The letters of seamen and Marines printed here cover the entire duration of the wars with France, starting with that of Thomas Clements, written shortly after the outbreak of war in 1793, and ending with that of James Thomas, written on board one of the ships accompanying Northumberland (74), taking Napoleon Bonaparte into exile on St Helena in 1815. For the French Revolutionary Wars, 1793–1802, letters of seamen include the magnificent series written by Richard Greenhalgh, spanning not only this period of the wars, but also the length of his service in the Royal Navy. Whereas the letters of most other men have survived individually or in very small groups, almost all Greenhalgh's letters to his parents have survived, forming a rare personal archive. His last letter was written in 1802, and it is not surprising that this is the only letter from that year printed here, given that the short-lived Peace of Amiens lasted from March 1802 to May 1803. When hostilities broke out again, other collections from the Napoleonic Wars, 1803–15, include the smaller groups of letters of John Booth, John Gee Smyth, John Parr, John Martindale Powell and Benjamin Thompson alias Stevenson.
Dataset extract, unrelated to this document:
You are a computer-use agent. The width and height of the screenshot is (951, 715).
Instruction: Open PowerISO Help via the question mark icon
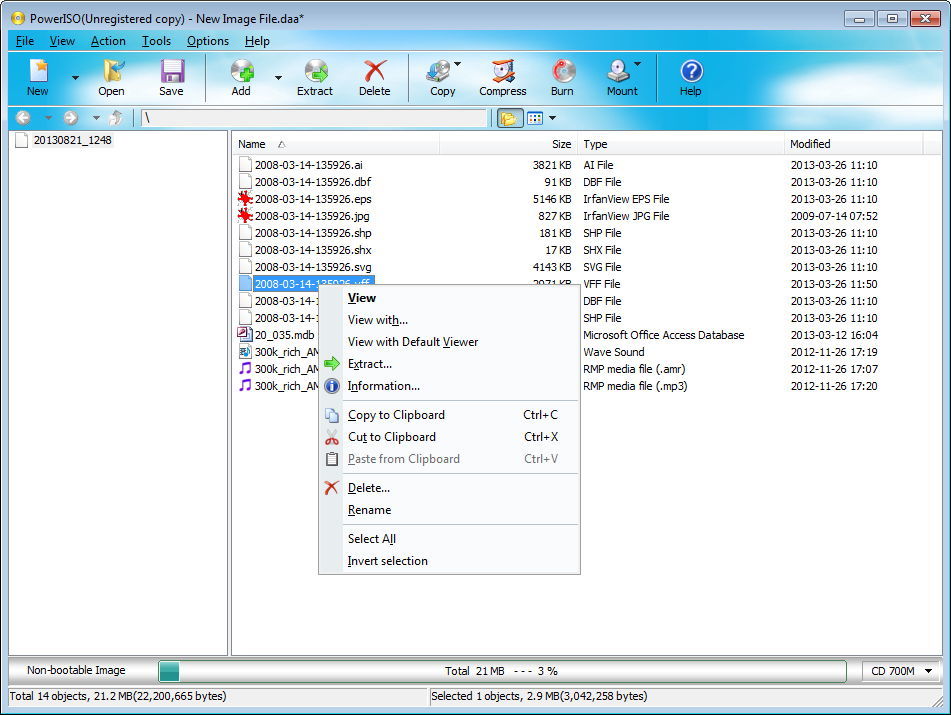coord(690,77)
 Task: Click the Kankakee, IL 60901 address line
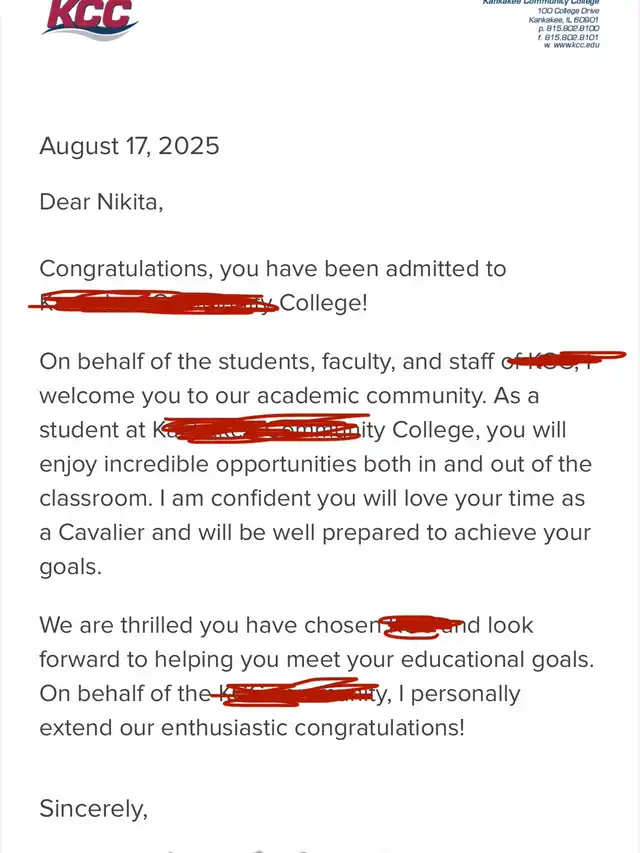click(x=563, y=20)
As might be expected, these letters contain details of certain aspects of life on board a British ship of the line, notably contemporary narratives of actions at sea. Most of the major fleet battles of the wars are represented: the Battles of the Glorious First of June, 1794, and Cape St Vincent and Camperdown in 1797; the Battle of the Nile in 1798 and the Battle of Trafalgar in 1805. Other engagements described include Lord Bridport's action off Groix in 1795, Strachan's action in November 1805, Duckworth's action off San Domingo in 1806 and the bombardment of Copenhagen in 1807. Besides the wars with the French, there are also eyewitness accounts of incidents in the War of 1812 with America.
Letters of Marines or, after 1802, Royal Marines, appearing here are fewer in number than those of seamen; there are only three from the French Revolutionary Wars, comprising one letter written during the mutiny at the Nore in 1797; a detailed account of the single-ship action between Mars (74) and L’Hercule (74) in 1798 and a letter written after the Battle of Copenhagen in 1801.